A common goal for deadlifters is to lift twice their body weight. So, weighing in at 92 pounds, my goal was to deadlift 184 pounds in the competition! Each competitor is allowed three lifts. The plan was that I would lift 170, then 184, and then see how I felt after that.
My first two lifts went exactly as planned; 170 pounds, no sweat. I set the first-ever state and national deadlift records for a woman between ages 60-65, weighing under 97 pounds. I was pumped! Second lift was 184 pounds and endorphins were flying. I beat the records I had just set!
As I got ready for my third lift, my son asked if I could pull 198. I felt so amped and so energized that I jumped at the chance. I approached the platform, ran through my mental checklist for form, then I took two very deep breaths and held the second. I pressed through my legs, and pulled with all my might…
Up, up, up. Hold. Wait for signal. Down. Done! Woohoo! What an incredible experience! With the adrenaline pumping, I knew then and there that I no longer hated weightlifting. And, best of all, I got to share this amazing experience with my son. Sheer euphoria!
The Benefits of Weight Training for Seniors
Strength training has tremendous benefits, especially for the aging population. Growing stronger should be a top priority for most of us, and it can take many forms, from body weight exercises to lifting free weights to powerlifting.

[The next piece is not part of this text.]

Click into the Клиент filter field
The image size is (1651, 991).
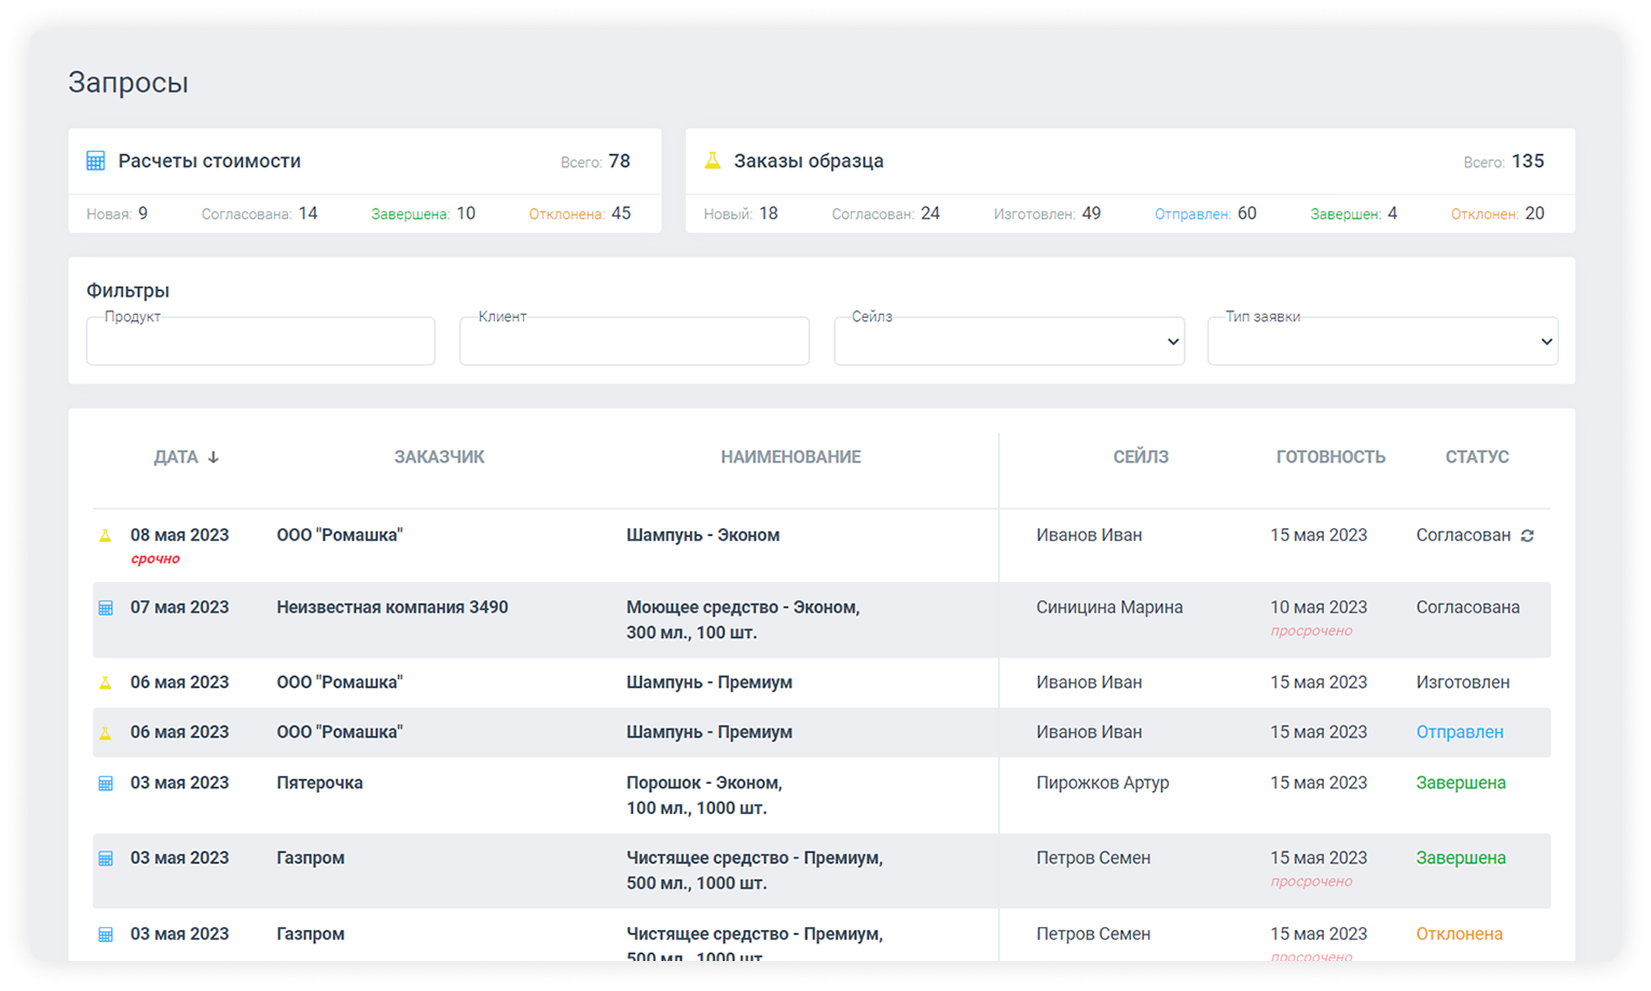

Are You Up for the Challenge?
If you already enjoy weight training, why not try powerlifting? If you hate lifting weights like I did, why not look at it from a different angle and give it a try? Find your reason not to hate it!
Tips for Getting Started
First, find a highly-qualified trainer. Be sure that he/she is familiar with weight training and is hyper-critical about maintaining good form. Your safety and success depend on it.
Always check with a doctor before starting any exercise program, but especially if you’ve suffered from back pain or other medical issues. Medical clearance will help you determine your beginning level of challenge and give you confidence to get started!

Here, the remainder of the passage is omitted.